I just have it run CLI commands directly, usually with its own limited credentia...

I just have it run CLI commands directly, usually with its own limited credentials and with me reviewing what its going to call outside of a small list of whitelisted commands. It'll then often do a good job composing things to filter using jq and other tools.

For things I have them do a good bit I've written out some basic skills with example usages of how to use those tools. I've also told it in its AGENTS.md to review man pages and issue --help if it isn't confident in how to use a tool.

In a way, imagine you're needing to teach a halfway technically competent person how to use your desired tool. Write a short, concise document about how to use the command. Include the common flags and options you might want it to use, give it some example output. If you see it making the same mistakes over and over, update the skill. Once you've got that skill ironed out, it can be very good at using the tool and understanding its outputs. You can even ask the agent assistance in writing the skill, and suggest it updates the skill when it has trouble doing things you've asked it to do.
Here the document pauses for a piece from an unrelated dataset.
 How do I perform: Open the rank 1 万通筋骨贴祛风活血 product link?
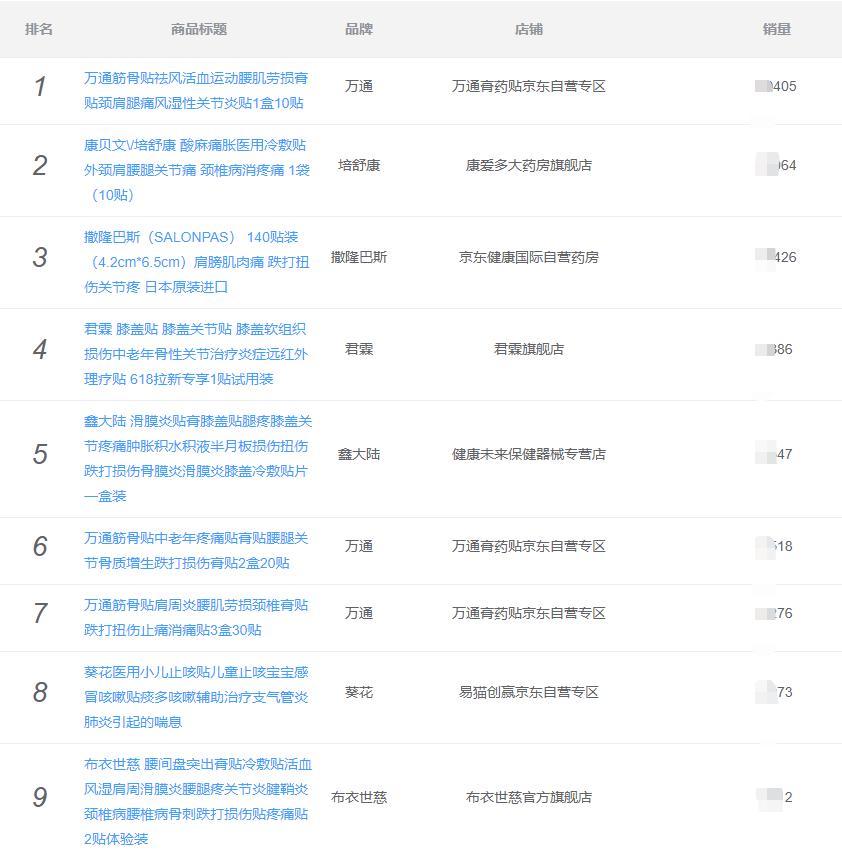click(x=196, y=86)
One other thing I do, for agents I'm using to debug things I'll tell it in its AGENTS.md that it is only around for fact finding and investigations, that it should not modify environments or do things that change state. It can make recommendations and ask for me to choose to make changes, but never attempt to make any calls which may mutate the environment. Obviously, just asking it to do so doesn't mean it will never do it, but so far I haven't had it actually attempt to do things outside of what I've asked. But I'm also very picky about letting it reach out to things I don't completely control, as context poisoning is a good way to get burned.
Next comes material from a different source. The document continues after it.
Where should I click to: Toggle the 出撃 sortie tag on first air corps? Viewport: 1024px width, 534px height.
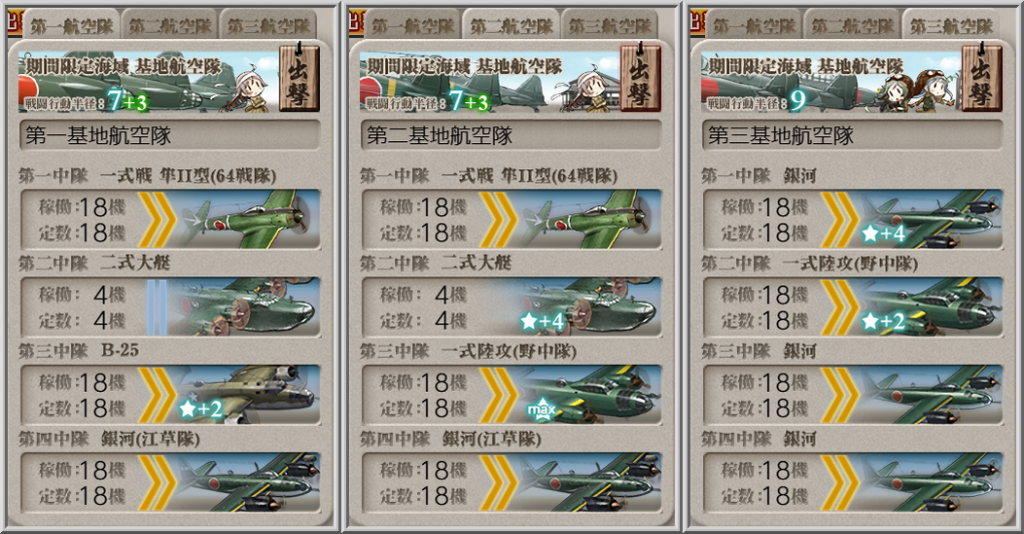pos(299,77)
And when its hopping in to try and diagnose an issue, give it context as to what you know about the environment. Give it some documentation. If you've got a coworker telling you about what they're seeing, feed that in as well. Imagine if you had someone just telling you "the system is down, fix it!" versus "when I go to this page on this site, it takes too long to load and often ends up giving me a 503 error". Which would you be more successful at rapidly finding a solution for?